Activity-dependent regulation of Sonic hedgehog signaling incortical astrocytes

PROJECT ABSTRACT Understanding the mechanisms by which the CNS adapts to novel experiences and changing environments is a fundamental goal of neuroscience.

Following experience and neural activity, neurons undergo changes in gene expression and synaptic organization that facilitate such adaptation.

Though historically regarded as simple support cells for neurons, astrocytes are gaining increasing recognition as essential elements of the synapse, modulating synaptic connectivity and function.

This suggests that reciprocal interactions between neurons and astrocytes are likely to be involved in experience-dependent synaptic plasticity.

The molecular mechanisms underlying neuronal interactions with astrocytes during experience-dependent activity are not well understood.

In previous studies, we identified astrocytes as the predominant cell type transducing Sonic hedgehog (Shh) signaling derived from neurons in the postnatal and adult cortex.

Selective disruption of Shh activity in astrocytes impairs structural and functional properties of cortical neurons, demonstrating that Shh signaling is required for the proper establishment of developing circuits.

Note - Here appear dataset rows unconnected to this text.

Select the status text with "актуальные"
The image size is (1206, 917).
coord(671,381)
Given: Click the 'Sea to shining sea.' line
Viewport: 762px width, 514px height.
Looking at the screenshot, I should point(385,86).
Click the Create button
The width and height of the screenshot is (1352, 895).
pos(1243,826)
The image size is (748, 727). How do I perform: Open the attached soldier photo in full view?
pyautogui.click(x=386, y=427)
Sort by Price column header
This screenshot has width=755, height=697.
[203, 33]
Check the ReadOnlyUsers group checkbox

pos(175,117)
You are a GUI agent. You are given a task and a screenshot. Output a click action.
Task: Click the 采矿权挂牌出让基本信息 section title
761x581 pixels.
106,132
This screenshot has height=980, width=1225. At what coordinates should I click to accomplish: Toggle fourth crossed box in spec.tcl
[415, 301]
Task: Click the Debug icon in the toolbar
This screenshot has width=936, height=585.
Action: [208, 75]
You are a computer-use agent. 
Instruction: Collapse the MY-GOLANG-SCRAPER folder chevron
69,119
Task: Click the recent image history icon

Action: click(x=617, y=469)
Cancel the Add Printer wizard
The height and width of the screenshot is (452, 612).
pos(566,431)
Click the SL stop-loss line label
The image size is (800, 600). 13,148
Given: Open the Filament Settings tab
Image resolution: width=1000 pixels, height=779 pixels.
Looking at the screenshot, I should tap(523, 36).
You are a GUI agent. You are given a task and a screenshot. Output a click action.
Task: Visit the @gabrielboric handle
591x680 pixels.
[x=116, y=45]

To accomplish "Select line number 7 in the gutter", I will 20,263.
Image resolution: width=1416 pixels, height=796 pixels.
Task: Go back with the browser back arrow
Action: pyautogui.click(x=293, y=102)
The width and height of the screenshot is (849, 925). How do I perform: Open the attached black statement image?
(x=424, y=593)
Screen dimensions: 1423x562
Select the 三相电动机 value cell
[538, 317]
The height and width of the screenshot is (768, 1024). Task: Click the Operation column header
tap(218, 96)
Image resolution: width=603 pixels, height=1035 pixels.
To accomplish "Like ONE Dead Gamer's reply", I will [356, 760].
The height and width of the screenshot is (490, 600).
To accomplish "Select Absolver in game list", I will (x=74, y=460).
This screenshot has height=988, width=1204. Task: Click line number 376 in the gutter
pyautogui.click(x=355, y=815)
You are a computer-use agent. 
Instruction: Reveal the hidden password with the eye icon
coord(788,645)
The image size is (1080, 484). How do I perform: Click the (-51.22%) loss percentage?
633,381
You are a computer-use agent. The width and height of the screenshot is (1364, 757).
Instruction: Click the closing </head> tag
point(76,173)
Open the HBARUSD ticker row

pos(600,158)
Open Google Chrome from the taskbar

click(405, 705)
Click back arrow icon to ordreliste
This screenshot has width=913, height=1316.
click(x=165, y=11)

In this study, we propose to examine the role of activity in regulating Shh signaling.

We will use an enriched environment with complex stimuli that include novelty, increased physical activity and social interactions, to investigate the role of experience in stimulating Shh.

In Aim 1, we will identify the stimuli that promote experience-dependent Shh activity and determine whether it is modality-specific.

In Aim 2, we will use genetic marking strategies and chemogenetic approaches to identify the cells that initiate experience-dependent Shh signaling and determine whether neuronal activity stimulates Shh activity.

These data will lay the foundation for further mechanistic studies aimed at elucidating the molecular programs initiated by activity-dependent neuron-astrocyte communication mediated by Shh signaling.